We’ve reviewed a few of Kingston’s Hyper X gaming headsets in the past, but this is a little something different. This time we’re taking a look at their first ever gaming mouse- the Pulsefire.
You might best know the name Kingston from the company’s memory products for the PC. In that arena, they’ve been at it for a while, and they have a pretty solid rep too. At least, to me they do, though I’m not the biggest PC-builder any more. I haven’t really tinkered with a “rig” in about a decade.
A few years ago though, I got introduced to the Hyper X brand. That’s Kingston’s PC gaming gear branch, and they’ve made a pretty nice splash with it, creating some cool stuff. Most of that has come in the form of headsets, of which we’ve reviewed a few. They’ve also produced a few keyboards at this point, and now have a gaming mouse out there.
As far as I know, this is the first mouse that Kingston has brought forth, and it’s actually a very solid initial effort. Again, I’m about ten years out from being a hardware guy, but I had a good time with this one, so let’s take a look and see if it’s worth your cash.
Sharply designed and comfortable too
One of the most important things about gaming mice these days are looks. Yeah you can say that doesn’t matter as much as you want, but light-up features, add-on grips, and whatever else has become a monster part of gaming mice.
I myself have a Razer Mamba hooked up to my PC. And even though picking it up was probably a good deal of overkill for me, I just kind of… dig it. It’s wireless, has a neat stand that lights up, and just looks cool in general. Honestly, I don’t really believe anyone who says that they don’t care about the way stuff like gaming mice look. You know you do.
So how does the Pulsefire measure up? Pretty good actually. This little mouse might not be over the top, but it isn’t all that plain either.
Some cool red lighting effects highlight the body of the mouse, which is impressively fashioned. I might have a Mamba, but I don’t buy a ton of gaming mice. Even so though, I can appreciate good design. And on that note, I can definitely say that I love the way the Pulsefire fits in my hand. It’s also host to some grippy side paneling that provides a nice feel.
Bottom line, I definitely do appreciate those add-on grips and ergonomics I mentioned earlier, but the Pulsefire is pretty comfy all by itself. No pull-out parts or magnetically attached doodads needed. It’s also got a fabric-covered cable, so you won’t get tangles. That’s something that I always like to see.
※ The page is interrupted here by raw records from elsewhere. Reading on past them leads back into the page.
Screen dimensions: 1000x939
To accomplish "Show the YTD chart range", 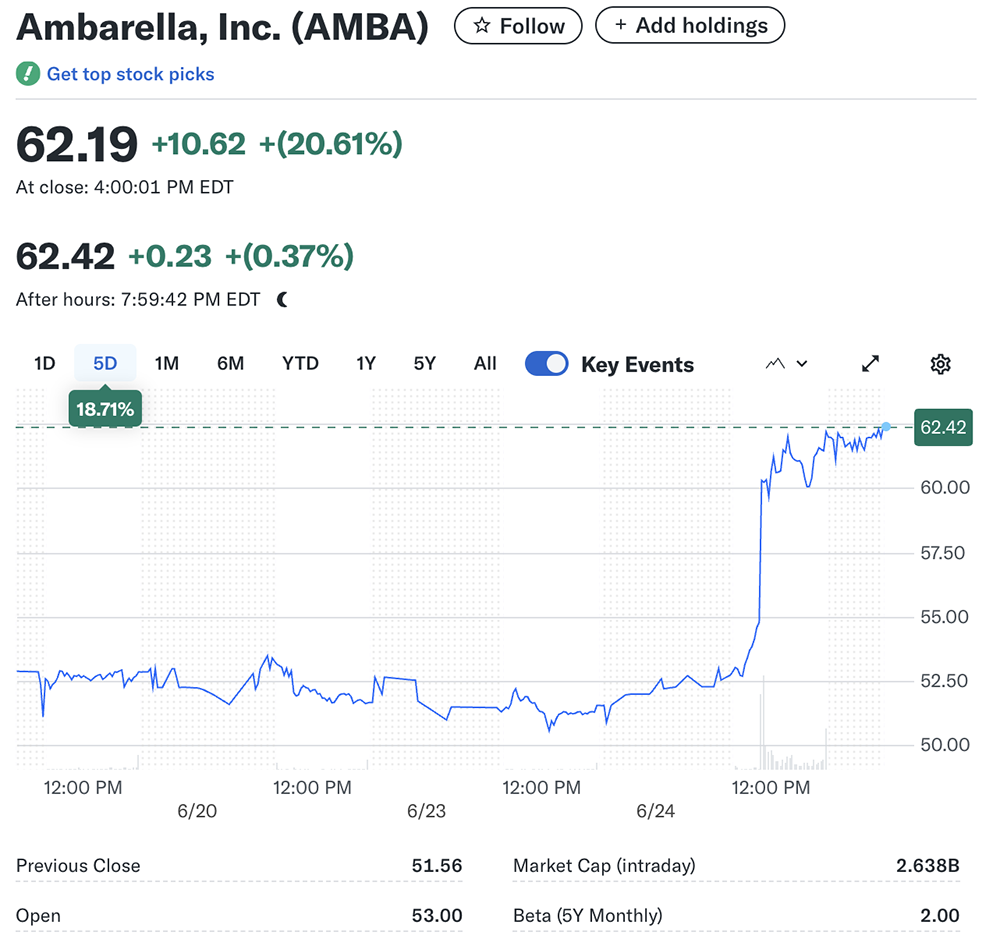I will pyautogui.click(x=300, y=364).
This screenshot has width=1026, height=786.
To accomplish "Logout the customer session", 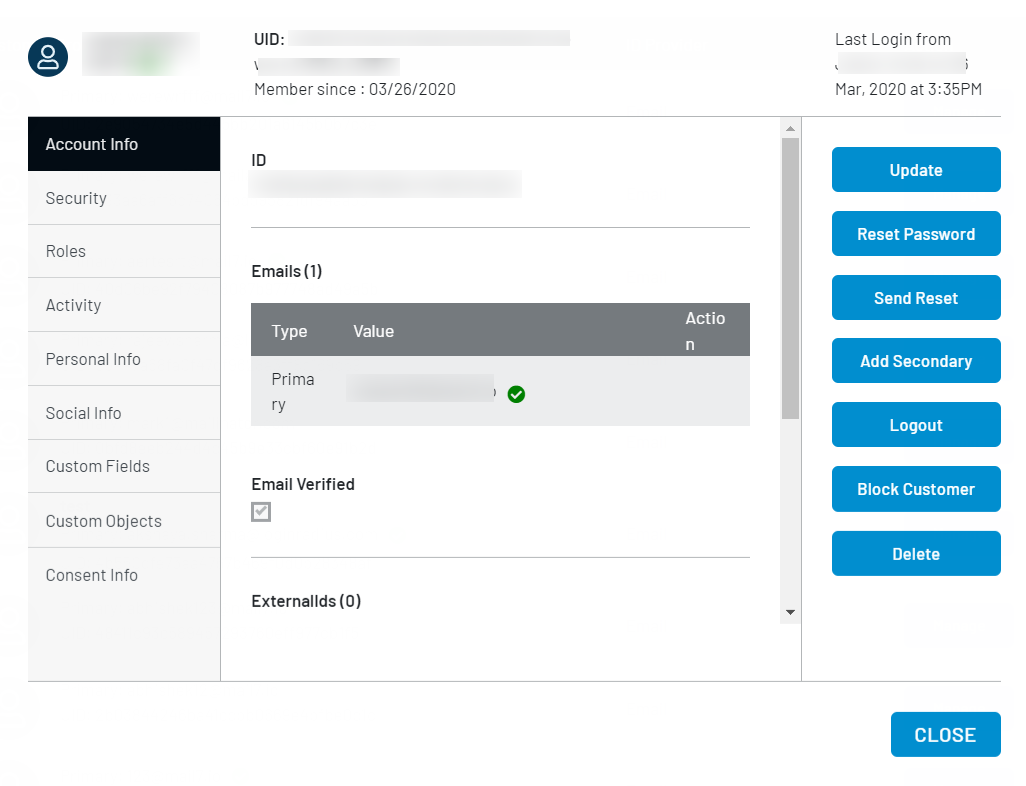I will pyautogui.click(x=915, y=424).
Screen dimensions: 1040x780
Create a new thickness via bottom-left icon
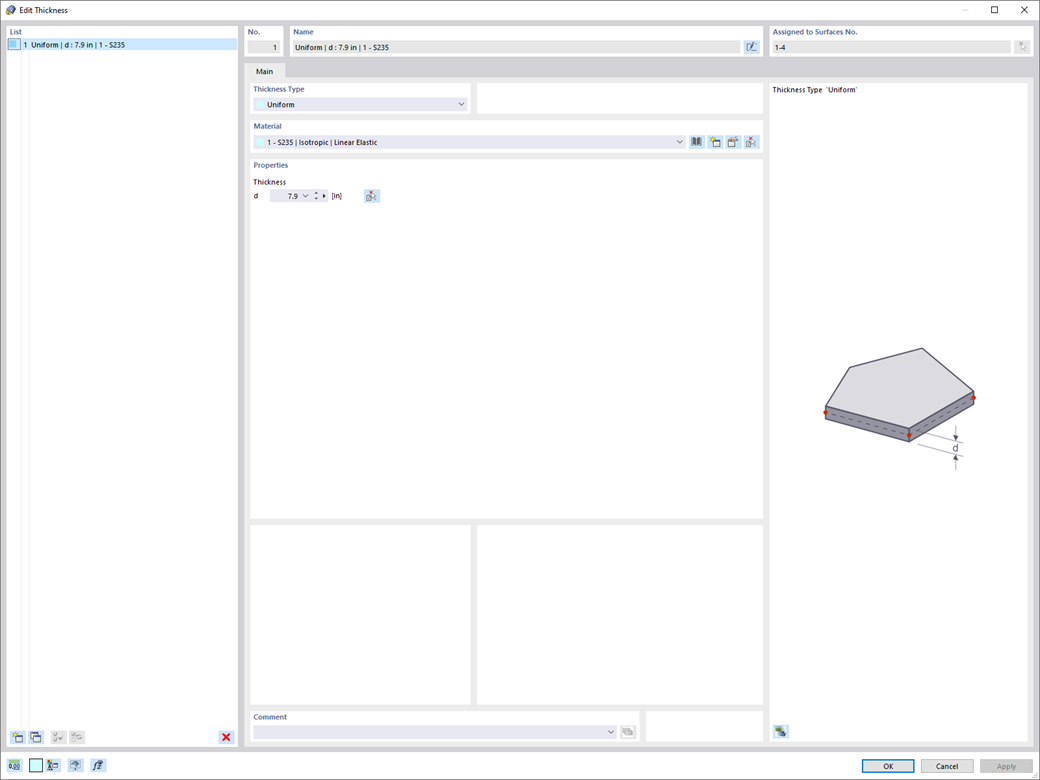(16, 737)

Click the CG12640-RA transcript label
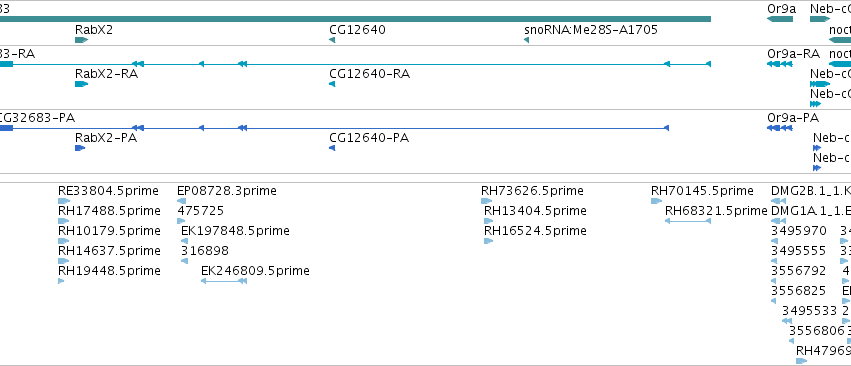tap(370, 74)
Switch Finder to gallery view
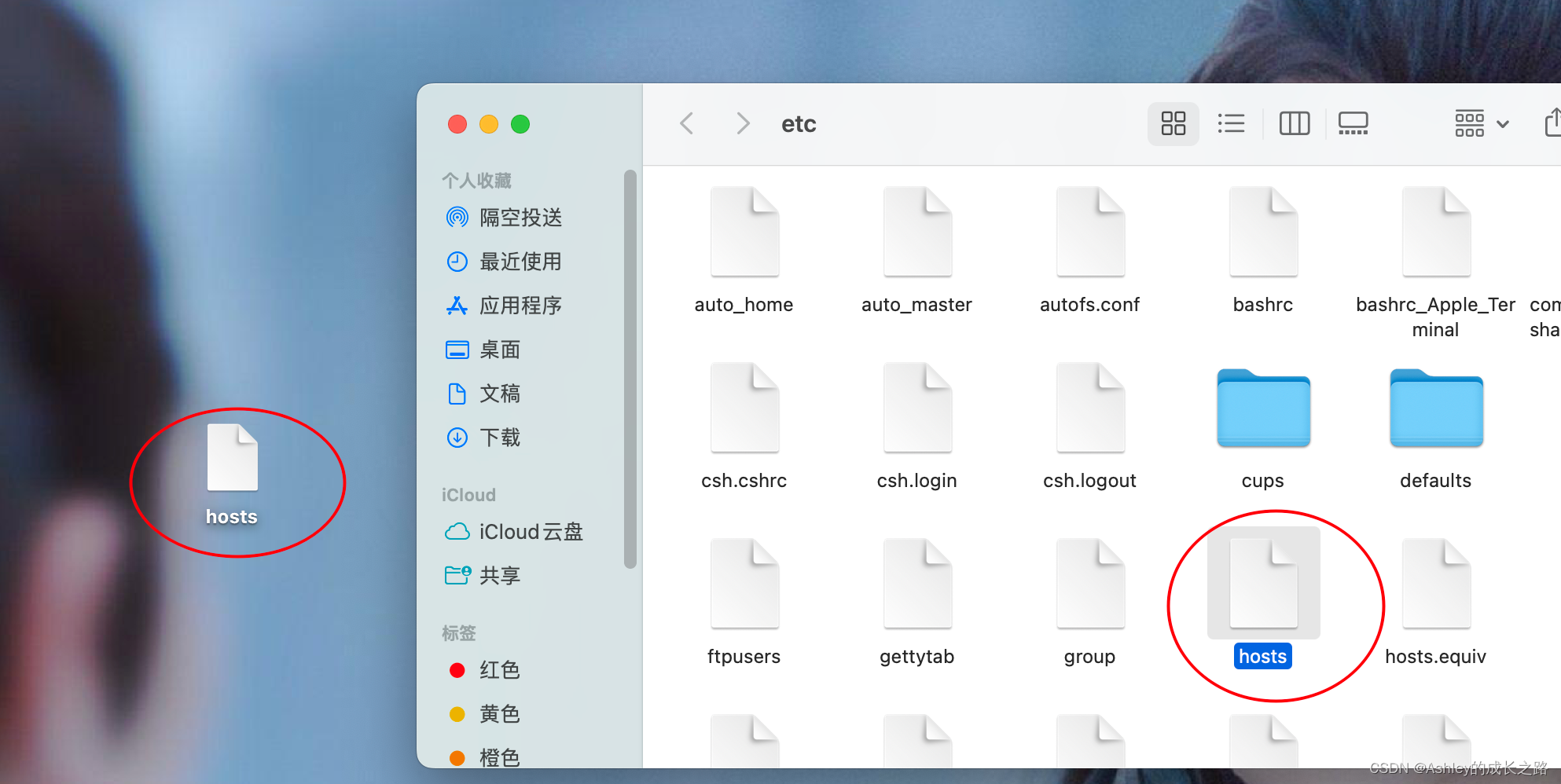 click(1353, 123)
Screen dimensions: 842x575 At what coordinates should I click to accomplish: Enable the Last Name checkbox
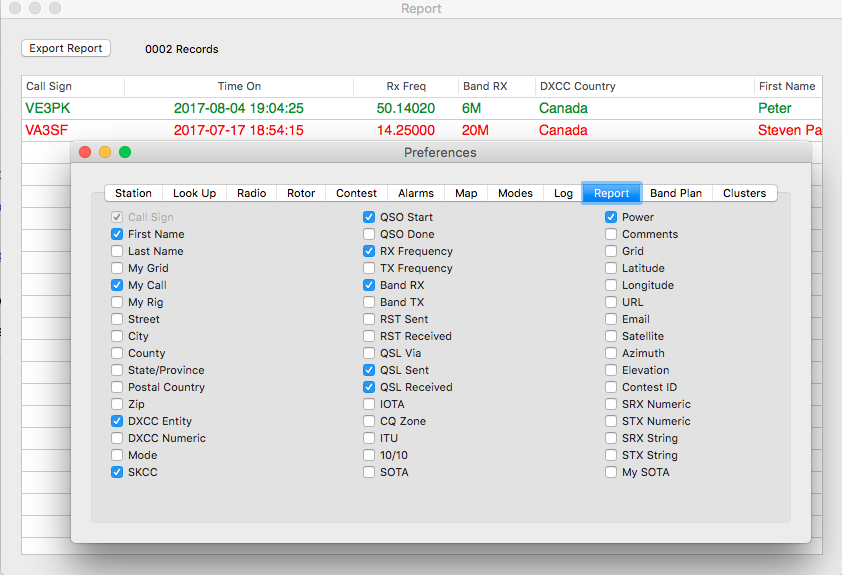pyautogui.click(x=118, y=251)
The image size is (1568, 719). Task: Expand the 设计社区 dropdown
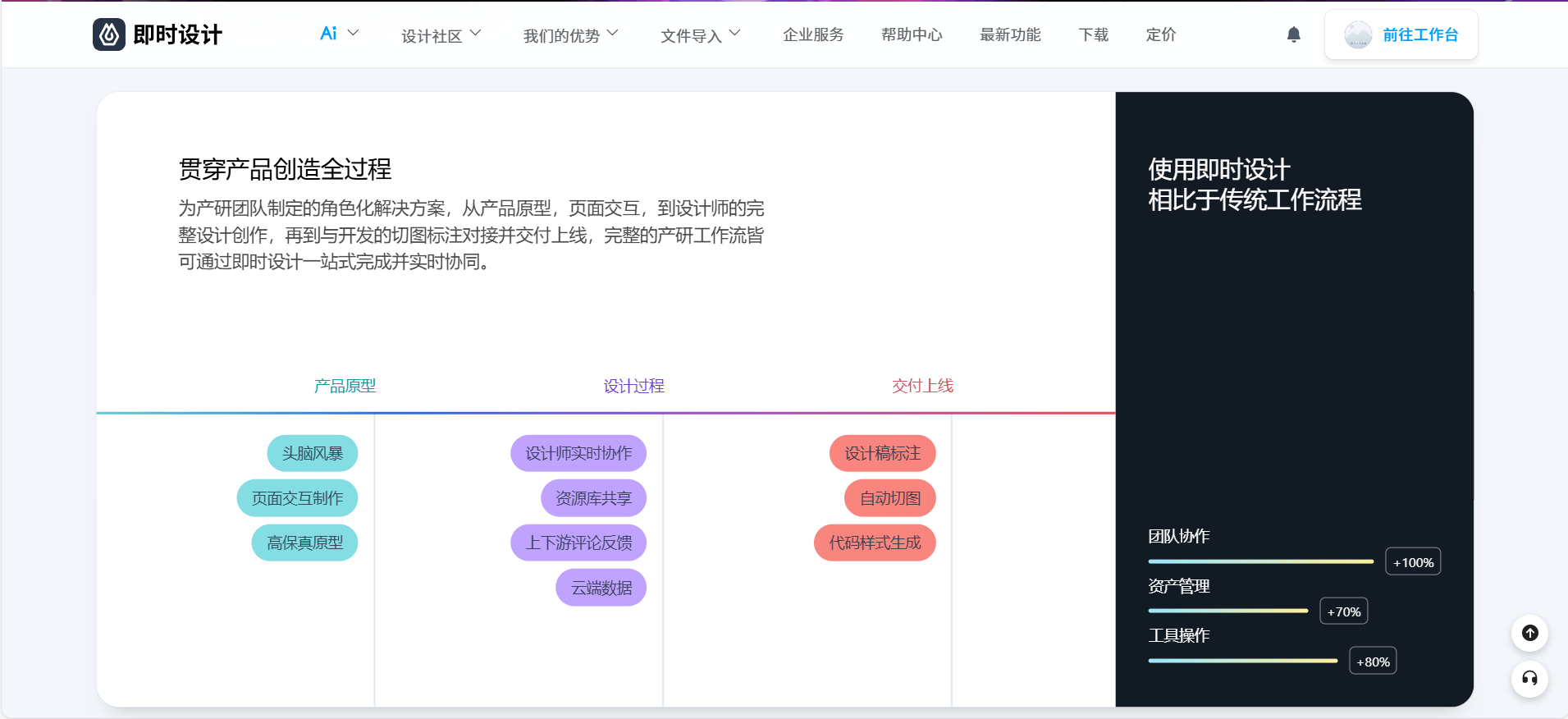[441, 35]
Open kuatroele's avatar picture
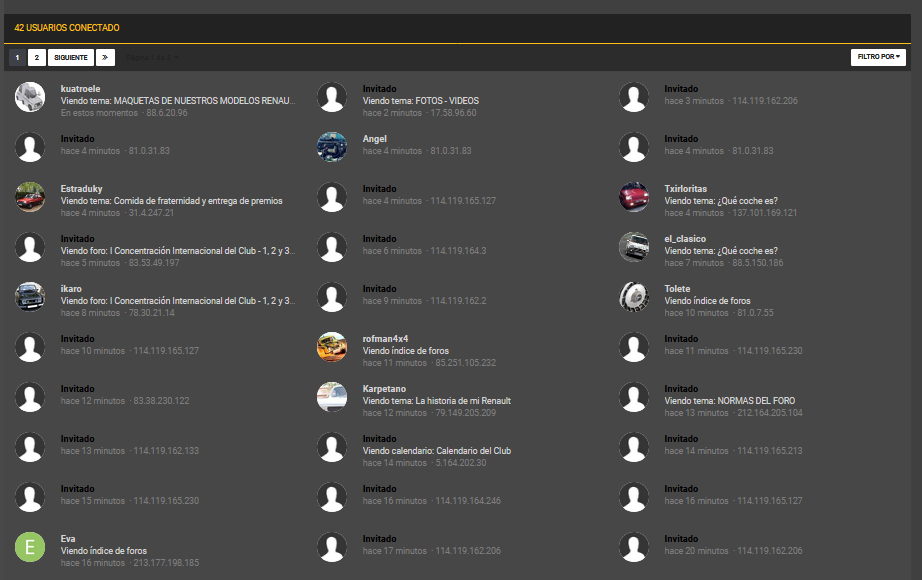 click(30, 97)
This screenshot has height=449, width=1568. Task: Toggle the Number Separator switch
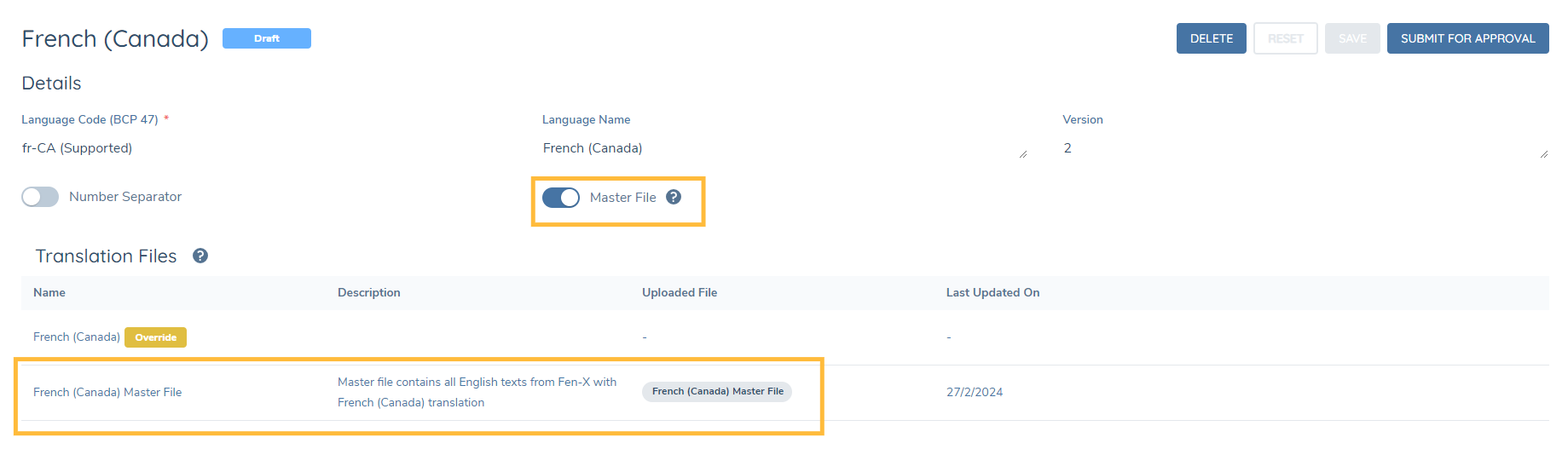(40, 197)
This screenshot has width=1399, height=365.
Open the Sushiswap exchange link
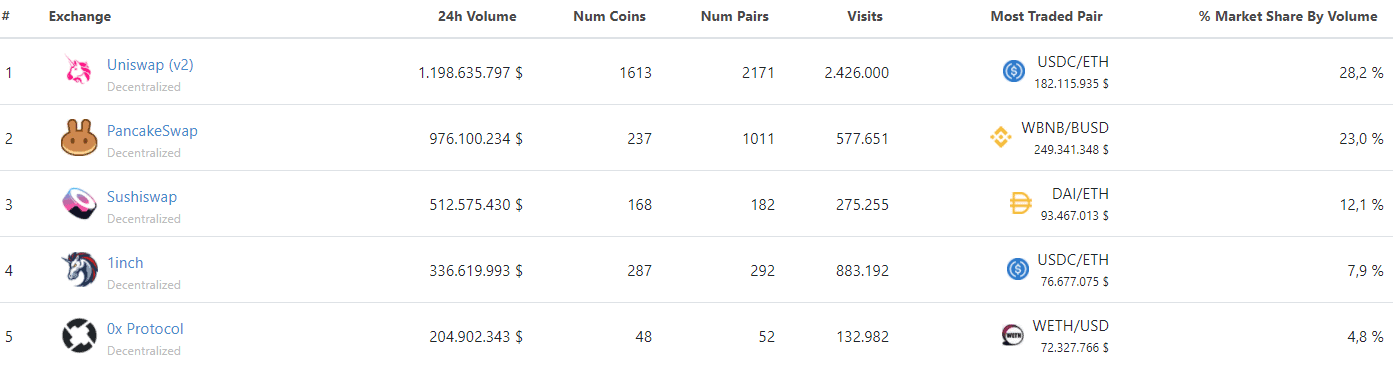tap(142, 196)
While I stand by the thought that flashiness does matter in the present age, it’s of course the actual functionality of a gaming device that makes the difference. Much like with the looks of the Pulsefire, the guts here are also fairly no-frills.
How no-frills? Well, aside from the left and right click buttons, the side of the Pulsefire has a pair of additional buttons and there’s a click wheel. On the top of the mouse, there’s also a DPI selector, with a little lighting effect. But that’s about it. What’s actually important here though, is that the Pulsefire works really well.
Hyper X’s mouse glides beautifully on your mousepad, and all the buttons are nice and clicky. The company says that’s due to the unit having Omron switches installed, which result in better reliability and responsiveness. I will have to believe them, since I thought the Pulsefire does just fine in the responsiveness category. I have’t used it all that long however, so I can’t really speak to the reliability of this mouse. We’ll see I guess.
I do want to get back to the DPI for a second though, because it’s worth a note. The Pulsefire has four settable levels of sensitivity, including 400, 800, 1600, and 3200 DPI. Each one is selectable via that mouse-top button, and each one has a specific color LED that accompanies its selection. It’s pretty cool looking, and the range offered is solid for most gamers.
All of this combines to create a mouse that’s all-around pretty high in the quality department. No, the Pulsefire is not going to knock you over in terms of gimmicks or unique functions. It kind of doesn’t have to though.
The Pulsefire isn’t a high-cost mouse, in fact it’s the opposite of that. And to get a good quality gaming mouse for fifty bucks is a nice deal indeed.